Outra das pesquisas que integra o relatório Obercom, parceiro do Iberifier, indica que o mercado total deste modelo de pirataria da imprensa movimentaria 144 milhões de euros, incluindo uma fatia de 44 milhões para os meios de comunicação e 2,5 milhões para o Estado, em resultado das receitas de IVA. Igual estimativa para Espanha aponta para um negócio que ascenderia a 1147 milhões de euros.

Uma análise etnográfica digital que incidiu num dos canais mais utilizados para o efeito no interior da aplicação Telegram permite ainda perceber que o argumento principal para se recorrer a estas páginas é o preço e o sentimento generalizado: a falta de responsabilização pela opção. “Os consumidores não valorizam estar a privar autores, editoras e intermediários do seu rendimento.

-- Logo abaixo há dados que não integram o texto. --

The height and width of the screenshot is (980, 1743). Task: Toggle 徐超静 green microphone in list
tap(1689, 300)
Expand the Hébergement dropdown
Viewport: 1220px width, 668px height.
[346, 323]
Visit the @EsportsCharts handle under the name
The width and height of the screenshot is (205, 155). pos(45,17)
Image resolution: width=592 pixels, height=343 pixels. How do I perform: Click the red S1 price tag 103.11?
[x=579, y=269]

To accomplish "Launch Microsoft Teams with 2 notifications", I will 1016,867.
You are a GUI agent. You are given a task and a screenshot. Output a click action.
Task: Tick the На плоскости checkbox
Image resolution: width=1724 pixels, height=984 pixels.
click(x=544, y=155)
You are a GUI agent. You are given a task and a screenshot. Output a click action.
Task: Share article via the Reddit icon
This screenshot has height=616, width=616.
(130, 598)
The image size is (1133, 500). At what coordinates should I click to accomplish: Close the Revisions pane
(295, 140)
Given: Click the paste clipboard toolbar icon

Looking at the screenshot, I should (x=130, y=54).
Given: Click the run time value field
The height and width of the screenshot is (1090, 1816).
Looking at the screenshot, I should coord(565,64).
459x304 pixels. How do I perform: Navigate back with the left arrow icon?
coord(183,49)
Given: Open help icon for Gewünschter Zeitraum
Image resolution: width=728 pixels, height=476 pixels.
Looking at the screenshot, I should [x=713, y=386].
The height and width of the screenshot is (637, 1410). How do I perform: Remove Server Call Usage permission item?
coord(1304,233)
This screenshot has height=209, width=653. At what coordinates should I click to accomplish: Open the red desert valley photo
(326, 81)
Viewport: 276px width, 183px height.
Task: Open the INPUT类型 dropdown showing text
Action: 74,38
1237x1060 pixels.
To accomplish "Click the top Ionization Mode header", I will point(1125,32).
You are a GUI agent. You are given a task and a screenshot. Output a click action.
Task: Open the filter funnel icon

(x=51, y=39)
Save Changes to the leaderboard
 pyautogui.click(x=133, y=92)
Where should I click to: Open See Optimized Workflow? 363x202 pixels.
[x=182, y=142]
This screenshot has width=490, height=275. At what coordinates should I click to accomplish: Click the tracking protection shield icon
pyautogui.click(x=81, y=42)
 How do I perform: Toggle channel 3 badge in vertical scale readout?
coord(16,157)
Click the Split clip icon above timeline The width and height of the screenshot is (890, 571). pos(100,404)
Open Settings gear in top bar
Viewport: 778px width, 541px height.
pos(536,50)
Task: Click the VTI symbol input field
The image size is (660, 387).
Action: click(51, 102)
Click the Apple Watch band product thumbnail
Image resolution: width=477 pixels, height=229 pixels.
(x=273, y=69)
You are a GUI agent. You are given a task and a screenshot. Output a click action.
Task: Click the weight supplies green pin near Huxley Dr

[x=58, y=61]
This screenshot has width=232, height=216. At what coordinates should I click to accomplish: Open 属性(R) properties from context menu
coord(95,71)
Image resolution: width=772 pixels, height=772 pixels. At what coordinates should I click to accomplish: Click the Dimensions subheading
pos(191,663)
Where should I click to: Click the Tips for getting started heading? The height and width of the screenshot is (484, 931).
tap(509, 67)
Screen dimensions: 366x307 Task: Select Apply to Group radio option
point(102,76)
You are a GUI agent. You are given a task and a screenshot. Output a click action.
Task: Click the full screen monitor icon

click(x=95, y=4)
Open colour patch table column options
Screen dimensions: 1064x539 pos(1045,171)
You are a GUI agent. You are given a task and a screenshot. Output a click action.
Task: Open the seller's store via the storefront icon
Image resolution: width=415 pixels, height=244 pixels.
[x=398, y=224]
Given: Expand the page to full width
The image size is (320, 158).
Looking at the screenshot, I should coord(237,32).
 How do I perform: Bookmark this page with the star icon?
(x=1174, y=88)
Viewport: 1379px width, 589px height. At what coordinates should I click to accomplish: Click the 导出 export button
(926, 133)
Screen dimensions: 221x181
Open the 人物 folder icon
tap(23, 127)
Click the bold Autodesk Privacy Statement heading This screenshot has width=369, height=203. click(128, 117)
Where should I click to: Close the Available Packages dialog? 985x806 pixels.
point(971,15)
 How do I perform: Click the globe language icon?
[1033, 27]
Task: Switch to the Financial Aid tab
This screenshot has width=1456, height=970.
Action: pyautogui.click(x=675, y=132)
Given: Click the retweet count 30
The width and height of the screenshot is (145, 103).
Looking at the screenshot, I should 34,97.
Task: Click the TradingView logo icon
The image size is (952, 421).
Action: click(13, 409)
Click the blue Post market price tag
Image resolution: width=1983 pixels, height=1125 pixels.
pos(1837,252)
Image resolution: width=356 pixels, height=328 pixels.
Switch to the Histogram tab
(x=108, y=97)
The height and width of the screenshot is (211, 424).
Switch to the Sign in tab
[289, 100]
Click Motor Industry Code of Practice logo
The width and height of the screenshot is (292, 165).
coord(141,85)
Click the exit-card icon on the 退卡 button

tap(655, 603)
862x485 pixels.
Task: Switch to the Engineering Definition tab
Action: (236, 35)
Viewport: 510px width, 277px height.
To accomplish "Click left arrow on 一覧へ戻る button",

Por outro lado, desvalorizam o ato, considerando uma pequena infração, uma vez que é um ato ocasional autojustificado pela necessidade de ter acesso pessoal ao conteúdo (por exemplo uma peça específica de um jornal)”, pode ler-se no relatório.

Segundo os autores do relatório, Gustavo Cardoso, Vania Baldi, Paulo Couraceiro, Miguel Paisana e Cátia Barros, “existe, portanto, espaço para campanhas de informação e sensibilização sobre o tema, sobretudo direcionado para casos concretos, com os quais os consumidores se identifiquem”.